▶ [WHAT YOU WILL DO]: Find the line containing "The image size is (800, 392).". Retype it and every later line of the records exactly, leaving out pictures.

▶ [DATASET]:

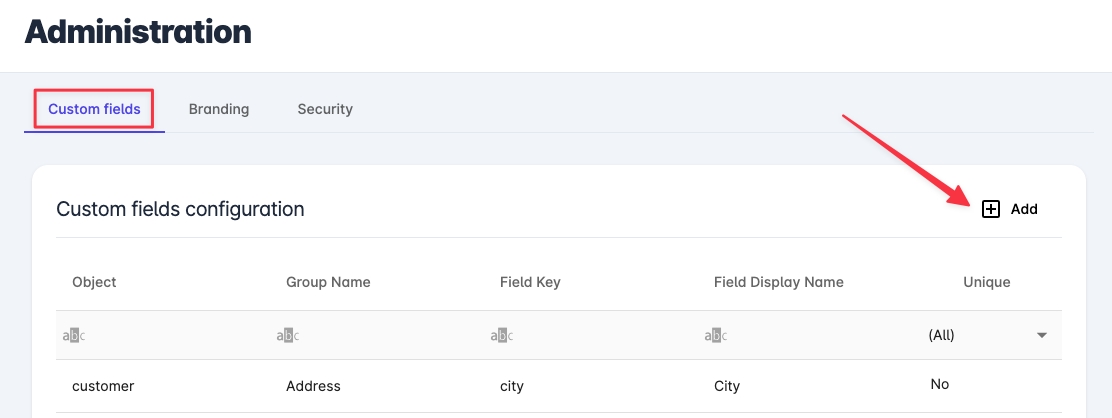Expand the Unique column (All) filter dropdown
1112x418 pixels.
pos(1041,336)
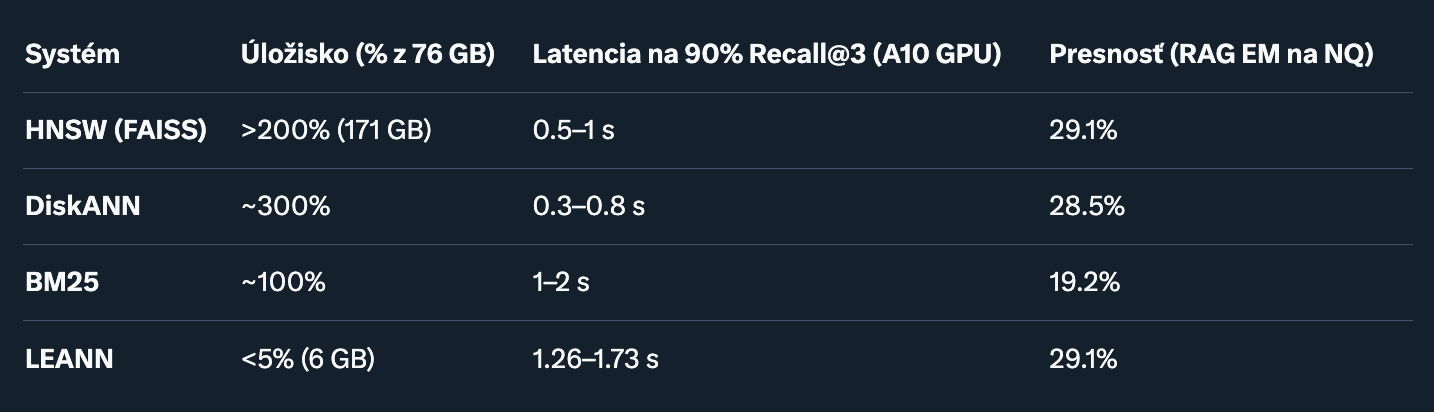
Task: Select the "<5% (6 GB)" storage cell
Action: pos(308,358)
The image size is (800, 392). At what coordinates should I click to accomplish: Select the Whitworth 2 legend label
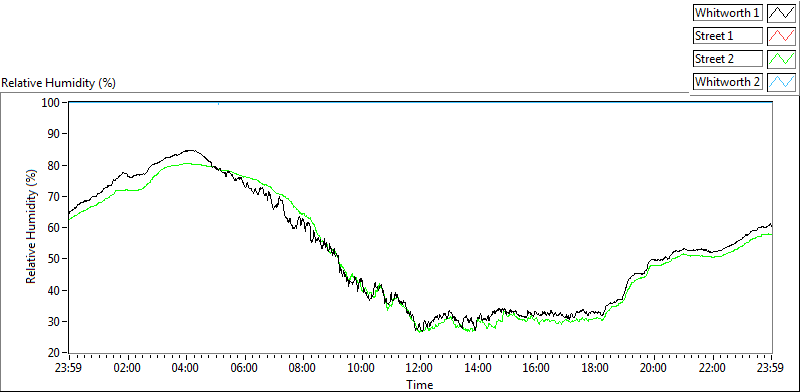click(x=728, y=82)
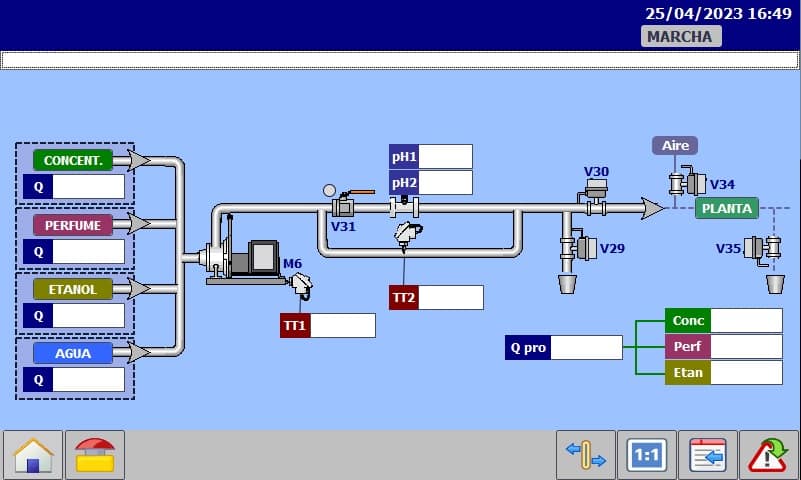Select the blue AGUA label
Image resolution: width=801 pixels, height=480 pixels.
(x=73, y=353)
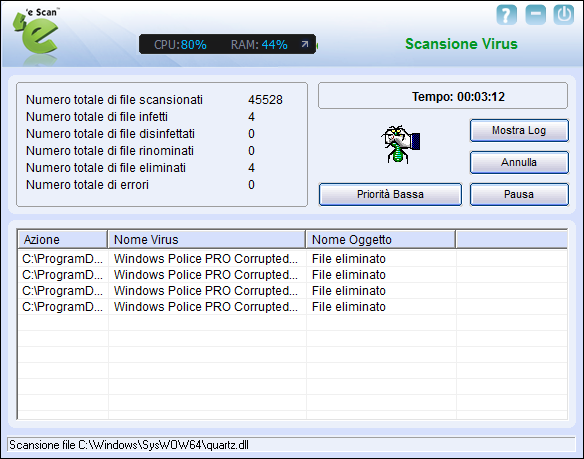The image size is (584, 459).
Task: Click the Nome Oggetto column header
Action: point(381,240)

▶ [RESULT]:
The image size is (800, 392). At what coordinates should I click to accomplish: Select the Whitworth 2 legend label
click(x=728, y=82)
Select the blue AGUA label
Image resolution: width=801 pixels, height=480 pixels.
(x=73, y=353)
The image size is (584, 459).
Task: Click the Nome Oggetto column header
Action: point(381,240)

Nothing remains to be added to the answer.